> Description of the task
Your job is to print the listing exactly.

> Extracted information

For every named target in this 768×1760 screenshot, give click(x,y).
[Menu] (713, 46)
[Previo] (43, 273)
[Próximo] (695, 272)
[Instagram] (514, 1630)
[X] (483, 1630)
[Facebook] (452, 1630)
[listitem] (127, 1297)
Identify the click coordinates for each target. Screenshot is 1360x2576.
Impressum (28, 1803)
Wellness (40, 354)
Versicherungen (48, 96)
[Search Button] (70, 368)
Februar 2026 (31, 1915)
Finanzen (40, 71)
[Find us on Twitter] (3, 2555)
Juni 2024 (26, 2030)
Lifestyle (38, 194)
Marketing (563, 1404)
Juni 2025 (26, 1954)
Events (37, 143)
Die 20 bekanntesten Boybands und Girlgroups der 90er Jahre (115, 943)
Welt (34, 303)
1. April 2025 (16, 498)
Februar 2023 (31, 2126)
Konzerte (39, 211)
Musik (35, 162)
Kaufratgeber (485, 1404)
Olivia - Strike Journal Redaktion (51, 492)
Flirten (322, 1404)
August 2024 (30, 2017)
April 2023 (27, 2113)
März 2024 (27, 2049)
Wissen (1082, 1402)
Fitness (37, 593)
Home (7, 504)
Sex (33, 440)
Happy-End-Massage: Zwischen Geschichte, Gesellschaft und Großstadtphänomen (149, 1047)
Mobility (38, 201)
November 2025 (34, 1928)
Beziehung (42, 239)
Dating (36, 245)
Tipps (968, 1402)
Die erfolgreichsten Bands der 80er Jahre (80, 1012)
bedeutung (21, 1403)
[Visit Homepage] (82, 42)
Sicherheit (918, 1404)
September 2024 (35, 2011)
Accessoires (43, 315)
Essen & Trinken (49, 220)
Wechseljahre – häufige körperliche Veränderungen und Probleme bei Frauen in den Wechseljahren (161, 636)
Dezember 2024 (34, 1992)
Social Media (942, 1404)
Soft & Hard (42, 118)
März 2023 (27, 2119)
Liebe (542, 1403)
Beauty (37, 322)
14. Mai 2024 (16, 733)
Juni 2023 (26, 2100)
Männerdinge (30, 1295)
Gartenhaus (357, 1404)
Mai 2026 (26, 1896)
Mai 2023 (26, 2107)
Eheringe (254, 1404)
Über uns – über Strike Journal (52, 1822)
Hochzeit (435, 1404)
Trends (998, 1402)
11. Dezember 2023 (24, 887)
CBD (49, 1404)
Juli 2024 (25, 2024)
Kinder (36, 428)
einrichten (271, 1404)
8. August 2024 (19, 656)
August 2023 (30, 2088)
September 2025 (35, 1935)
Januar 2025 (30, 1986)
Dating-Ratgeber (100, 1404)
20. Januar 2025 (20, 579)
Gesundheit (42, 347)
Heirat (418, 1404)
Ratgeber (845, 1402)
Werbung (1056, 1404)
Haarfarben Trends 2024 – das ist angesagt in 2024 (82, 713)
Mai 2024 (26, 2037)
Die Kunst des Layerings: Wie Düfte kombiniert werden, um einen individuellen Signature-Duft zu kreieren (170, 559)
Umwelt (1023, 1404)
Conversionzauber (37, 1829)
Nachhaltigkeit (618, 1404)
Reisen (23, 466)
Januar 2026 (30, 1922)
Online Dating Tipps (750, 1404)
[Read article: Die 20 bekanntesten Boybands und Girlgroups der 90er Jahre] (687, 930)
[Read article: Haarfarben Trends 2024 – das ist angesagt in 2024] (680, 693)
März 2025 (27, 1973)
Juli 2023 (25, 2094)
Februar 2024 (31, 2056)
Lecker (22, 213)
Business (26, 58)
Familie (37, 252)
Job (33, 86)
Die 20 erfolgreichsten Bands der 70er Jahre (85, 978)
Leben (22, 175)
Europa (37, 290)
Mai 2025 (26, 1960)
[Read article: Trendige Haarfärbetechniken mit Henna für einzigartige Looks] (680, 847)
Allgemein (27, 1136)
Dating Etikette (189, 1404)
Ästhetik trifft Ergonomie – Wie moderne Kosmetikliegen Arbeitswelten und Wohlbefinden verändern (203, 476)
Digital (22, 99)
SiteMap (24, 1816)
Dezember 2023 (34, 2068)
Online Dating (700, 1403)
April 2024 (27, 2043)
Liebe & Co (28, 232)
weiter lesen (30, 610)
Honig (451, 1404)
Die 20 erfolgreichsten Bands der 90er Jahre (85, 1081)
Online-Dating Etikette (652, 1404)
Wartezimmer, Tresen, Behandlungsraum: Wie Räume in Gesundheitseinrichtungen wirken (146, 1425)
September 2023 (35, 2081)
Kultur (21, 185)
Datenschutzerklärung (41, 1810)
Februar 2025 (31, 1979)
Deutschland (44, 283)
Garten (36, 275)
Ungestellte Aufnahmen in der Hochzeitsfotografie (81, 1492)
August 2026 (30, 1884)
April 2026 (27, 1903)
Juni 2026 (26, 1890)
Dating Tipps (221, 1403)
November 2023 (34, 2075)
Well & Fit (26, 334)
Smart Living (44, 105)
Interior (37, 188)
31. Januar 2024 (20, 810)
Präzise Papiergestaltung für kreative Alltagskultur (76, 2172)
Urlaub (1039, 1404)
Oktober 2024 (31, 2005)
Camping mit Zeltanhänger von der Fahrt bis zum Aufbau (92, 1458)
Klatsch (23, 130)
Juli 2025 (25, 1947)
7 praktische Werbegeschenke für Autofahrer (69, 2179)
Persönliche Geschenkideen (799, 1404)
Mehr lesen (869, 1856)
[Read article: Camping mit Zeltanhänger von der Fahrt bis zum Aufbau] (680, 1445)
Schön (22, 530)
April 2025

> Final answer
For every named target in this 768×1760 screenshot, give click(x,y).
[Menu] (713, 46)
[Previo] (43, 273)
[Próximo] (695, 272)
[Instagram] (514, 1630)
[X] (483, 1630)
[Facebook] (452, 1630)
[listitem] (127, 1297)
Identify the click coordinates for each target. Screenshot is 1360x2576.
Impressum (28, 1803)
Wellness (40, 354)
Versicherungen (48, 96)
[Search Button] (70, 368)
Februar 2026 (31, 1915)
Finanzen (40, 71)
[Find us on Twitter] (3, 2555)
Juni 2024 (26, 2030)
Lifestyle (38, 194)
Marketing (563, 1404)
Juni 2025 (26, 1954)
Events (37, 143)
Die 20 bekanntesten Boybands und Girlgroups der 90er Jahre (115, 943)
Welt (34, 303)
1. April 2025 (16, 498)
Februar 2023 (31, 2126)
Konzerte (39, 211)
Musik (35, 162)
Kaufratgeber (485, 1404)
Olivia - Strike Journal Redaktion (51, 492)
Flirten (322, 1404)
August 2024 (30, 2017)
April 2023 (27, 2113)
März 2024 (27, 2049)
Wissen (1082, 1402)
Fitness (37, 593)
Home (7, 504)
Sex (33, 440)
Happy-End-Massage: Zwischen Geschichte, Gesellschaft und Großstadtphänomen (149, 1047)
Mobility (38, 201)
November 2025 (34, 1928)
Beziehung (42, 239)
Dating (36, 245)
Tipps (968, 1402)
Die erfolgreichsten Bands der 80er Jahre (80, 1012)
bedeutung (21, 1403)
[Visit Homepage] (82, 42)
Sicherheit (918, 1404)
September 2024 (35, 2011)
Accessoires (43, 315)
Essen & Trinken (49, 220)
Wechseljahre – häufige körperliche Veränderungen und Probleme bei Frauen in den Wechseljahren (161, 636)
Dezember 2024 (34, 1992)
Social Media (942, 1404)
Soft & Hard (42, 118)
März 2023 (27, 2119)
Liebe (542, 1403)
Beauty (37, 322)
14. Mai 2024 (16, 733)
Juni 2023 (26, 2100)
Männerdinge (30, 1295)
Gartenhaus (357, 1404)
Mai 2026 (26, 1896)
Mai 2023 (26, 2107)
Eheringe (254, 1404)
Über uns – über Strike Journal (52, 1822)
Hochzeit (435, 1404)
Trends (998, 1402)
11. Dezember 2023 (24, 887)
CBD (49, 1404)
Juli 2024 (25, 2024)
Kinder (36, 428)
einrichten (271, 1404)
8. August 2024 (19, 656)
August 2023 (30, 2088)
September 2025 (35, 1935)
Januar 2025 (30, 1986)
Dating-Ratgeber (100, 1404)
20. Januar 2025 (20, 579)
Gesundheit (42, 347)
Heirat (418, 1404)
Ratgeber (845, 1402)
Werbung (1056, 1404)
Haarfarben Trends 2024 – das ist angesagt in 2024 (82, 713)
Mai 2024 (26, 2037)
Die Kunst des Layerings: Wie Düfte kombiniert werden, um einen individuellen Signature-Duft zu kreieren (170, 559)
Umwelt (1023, 1404)
Conversionzauber (37, 1829)
Nachhaltigkeit (618, 1404)
Reisen (23, 466)
Januar 2026 (30, 1922)
Online Dating Tipps (750, 1404)
[Read article: Die 20 bekanntesten Boybands und Girlgroups der 90er Jahre] (687, 930)
[Read article: Haarfarben Trends 2024 – das ist angesagt in 2024] (680, 693)
März 2025 (27, 1973)
Juli 2023 (25, 2094)
Februar 2024 (31, 2056)
Lecker (22, 213)
Business (26, 58)
Familie (37, 252)
Job (33, 86)
Die 20 erfolgreichsten Bands der 70er Jahre (85, 978)
Leben (22, 175)
Europa (37, 290)
Mai 2025 (26, 1960)
[Read article: Trendige Haarfärbetechniken mit Henna für einzigartige Looks] (680, 847)
Allgemein (27, 1136)
Dating Etikette (189, 1404)
Ästhetik trifft Ergonomie – Wie moderne Kosmetikliegen Arbeitswelten und Wohlbefinden verändern (203, 476)
Digital (22, 99)
SiteMap (24, 1816)
Dezember 2023 (34, 2068)
Online Dating (700, 1403)
April 2024 (27, 2043)
Liebe & Co (28, 232)
weiter lesen (30, 610)
Honig (451, 1404)
Die 20 erfolgreichsten Bands der 90er Jahre (85, 1081)
Online-Dating Etikette (652, 1404)
Wartezimmer, Tresen, Behandlungsraum: Wie Räume in Gesundheitseinrichtungen wirken (146, 1425)
September 2023 (35, 2081)
Kultur (21, 185)
Datenschutzerklärung (41, 1810)
Februar 2025 (31, 1979)
Deutschland (44, 283)
Garten (36, 275)
Ungestellte Aufnahmen in der Hochzeitsfotografie (81, 1492)
August 2026 (30, 1884)
April 2026 (27, 1903)
Juni 2026 (26, 1890)
Dating Tipps (221, 1403)
November 2023 (34, 2075)
Well & Fit (26, 334)
Smart Living (44, 105)
Interior (37, 188)
31. Januar 2024 (20, 810)
Präzise Papiergestaltung für kreative Alltagskultur (76, 2172)
Urlaub (1039, 1404)
Oktober 2024 (31, 2005)
Camping mit Zeltanhänger von der Fahrt bis zum Aufbau (92, 1458)
Klatsch (23, 130)
Juli 2025 (25, 1947)
7 praktische Werbegeschenke für Autofahrer (69, 2179)
Persönliche Geschenkideen (799, 1404)
Mehr lesen (869, 1856)
[Read article: Camping mit Zeltanhänger von der Fahrt bis zum Aufbau] (680, 1445)
Schön (22, 530)
April 2025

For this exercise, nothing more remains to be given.